Isn’t this how I live my life? How I live out my faith? In the safe zone? So I asked myself… safe from what?

Growing up my sister and I were always fearful of axe murderers breaking into our house (thanks for all the Law and Order: SVU marathons, Dad). In fact we still might be scared of axe murderers, (a friend of mine finally convinced me to give up the crime shows) but that’s beside the point. She might not even know this, but I have a vivid memory of us crouched on the stairs, babysitting our brothers who were upstairs sleeping. We had heard a noise, and were debating whether to go up to check. Which of course we had to. My probably twelve year old sister pushed me behind her and said, “I’ll go first.” For some reason to me, I’ve always remembered this. My sister and I fought a lot as most do, but she was willing to go first up those stairs to what she must have thought was the worst fate imaginable. Yes, my sister showed me that she was willing to sacrifice herself for me. It seems silly because there was obviously nobody upstairs, but that one act on her part still sticks with me. And even though in that moment I was still scared, I felt safe, because my big sister loved me. And she was with me. We were in it together. 

Isn’t this how our walk with the Lord goes? We prepare to walk behind in His footsteps, as He takes the hardship and fear that comes with walking up those stairs?

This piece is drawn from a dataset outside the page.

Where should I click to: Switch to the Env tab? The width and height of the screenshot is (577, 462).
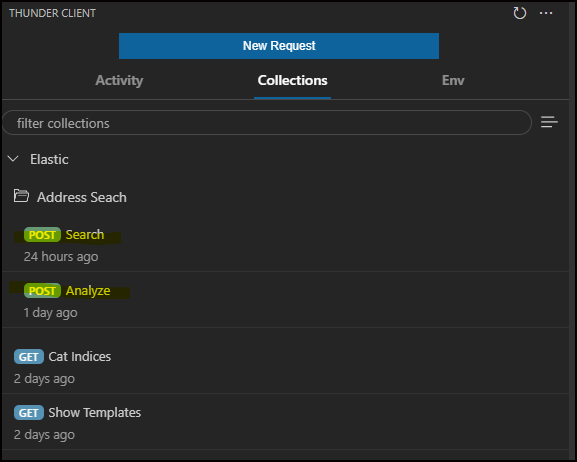453,80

In the story of Jonah and the fish, Jonah runs from God. The Lord wants him to bring news to the city of Nineveh that the Lord is planning to destroy them, but Jonah doesn’t want to do it. He was too scared. So he gets on a boat, and tries to run from the Lord. He’s going where he thinks he will be safe. Safe from what the Lord would will him to do. Instead, he ends up jumping from a boat and almost drowning. Thankfully, the Lord has Jonah swallowed by a fish. And this is what Jonah says:

“I called out to the Lord, out of my distress,
and he answered me;
out of the belly of Sheol I cried,
and you heard my voice.
 For you cast me into the deep,
into the heart of the seas,
and the flood surrounded me;
all your waves and your billows
passed over me.
 Then I said, ‘I am driven away
from your sight;
yet I shall again look
upon your holy temple.’
 The waters closed in over me to take my life;
the deep surrounded me;
weeds were wrapped about my head
 at the roots of the mountains.
I went down to the land
whose bars closed upon me forever;
yet you brought up my life from the pit,
O Lord my God.
 When my life was fainting away,
I remembered the Lord,
and my prayer came to you,
into your holy temple.” 

-Jonah 2:2-7

It’s pretty easy to imagine what Jonah would have missed out on had the Lord not intervened. Thankfully, we aren’t capable of ruining any plan God has for us as long as we have committed ourselves to Him. God was so aware of Jonah’s walk with Him, and knew it was time for Him to be challenged and grow in His faith. I read this and think, “Well I’m never going to be as faithful as all that. Jonah was swallowed by a fish and still managed to get to Nineveh. What can I possibly do that compares?”

But in all truth, the Lord is pleased when we grow in ways that are specific to our walk with Him. We are all at different levels in our “piano playing.” Jonah was obviously quite the pianist, but did he not start out playing an elementary version of “Ode to Joy?” We must have faith that we can serve and grow everyday by taking the steps the Lord is leading us to take. And be willing to take those steps on our own journey, and not compare it to others.

 And so I’m challenging myself and those reading this to think… what are we afraid of? Other religions? Other people that are separated from God as we all once were? Or what about hell and death? The story about my sister makes me realize that Jesus went up those stairs first. He’s already been to the top, and He’s defeated death at the top. All we have to do is follow. What is there to be afraid of when we already have the assurance of everlasting life through Jesus Christ? The promise of His sacrifice? 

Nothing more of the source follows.